***** SOURCE EXTRACT *****

The last false start charge said comments Grier provided to The Daily Tar Heel constituted campaigning during the injunction period. Edwards said other candidates commented on the article and refrained from talking about their campaigns while Grier failed to. Grier said some of the published quotes were off the record.
The falsification charge also had to do with Grier's comments in the Daily Tar Heel. Edwards said Grier's comments on Nail being responsible for the injunction misrepresented campaign issues, even if they weren't supposed to be printed.
"This doesn’t have to be publicly, it doesn't have to be a public misrepresentation in order for this to be a misrepresentation of an election issue," Edwards said. "Even if this was an off the record comment made to the Daily Tar Heel reporter, the quote still serves as evidence that this was said to a Daily Tar Heel reporter."
Referring to a recording of a conversation between Grier and BOE Chairperson Paul Kushner, Grier said his statement couldn't be misrepresentation of an election issue because he got his information from Kushner.
"By stating this, either in private or in public, was not a misrepresentation because it came from the top," Grier said. "So I would like this falsification to be removed from the allegations."
After the hearing, Grier said he was hopeful.
Hopping said he will most likely go with what the BOE decides.
"I probably would not re-file anything," Hopping said. "I'm not 100 percent sure at this point but I'd have to read, of course, their opinion."

***** DATA LISTING *****

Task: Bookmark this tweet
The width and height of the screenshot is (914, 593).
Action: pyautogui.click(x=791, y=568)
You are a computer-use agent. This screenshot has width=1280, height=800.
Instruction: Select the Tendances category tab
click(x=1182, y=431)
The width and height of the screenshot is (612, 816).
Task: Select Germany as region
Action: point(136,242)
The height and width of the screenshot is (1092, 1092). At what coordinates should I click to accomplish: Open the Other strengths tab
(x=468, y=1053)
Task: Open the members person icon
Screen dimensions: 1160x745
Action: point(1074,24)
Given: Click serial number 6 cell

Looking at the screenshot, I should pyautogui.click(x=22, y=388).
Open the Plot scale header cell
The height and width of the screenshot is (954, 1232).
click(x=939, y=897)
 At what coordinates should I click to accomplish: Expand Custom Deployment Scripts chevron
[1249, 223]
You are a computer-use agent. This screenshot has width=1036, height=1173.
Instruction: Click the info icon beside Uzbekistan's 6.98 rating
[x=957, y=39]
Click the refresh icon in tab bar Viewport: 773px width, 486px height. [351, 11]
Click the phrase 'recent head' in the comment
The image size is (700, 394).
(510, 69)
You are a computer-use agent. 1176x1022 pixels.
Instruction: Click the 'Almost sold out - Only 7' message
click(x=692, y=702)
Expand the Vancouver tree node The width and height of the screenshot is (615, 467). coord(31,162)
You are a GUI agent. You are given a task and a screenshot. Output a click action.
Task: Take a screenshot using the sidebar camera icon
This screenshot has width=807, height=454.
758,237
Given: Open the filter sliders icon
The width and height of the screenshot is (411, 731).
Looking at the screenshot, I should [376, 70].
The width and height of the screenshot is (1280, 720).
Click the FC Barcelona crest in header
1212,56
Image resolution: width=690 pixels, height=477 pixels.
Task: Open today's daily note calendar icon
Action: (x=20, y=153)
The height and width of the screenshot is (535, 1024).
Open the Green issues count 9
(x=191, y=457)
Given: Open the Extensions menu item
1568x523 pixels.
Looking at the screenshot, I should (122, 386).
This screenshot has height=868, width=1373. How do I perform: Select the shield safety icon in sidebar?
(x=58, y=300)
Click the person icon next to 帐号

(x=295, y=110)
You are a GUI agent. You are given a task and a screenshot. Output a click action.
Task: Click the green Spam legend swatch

*****

STATED TASK 1:
Render this sentence from the election hearing article in Spanish: "After the hearing, Grier said he was hopeful."
STATED TASK 2:
In the election hearing article, whom does Grier name as the source of his information about the injunction?

RESULT 1:
Después de la audiencia, Grier dijo que se sentía esperanzado.

RESULT 2:
BOE Chairperson Paul Kushner.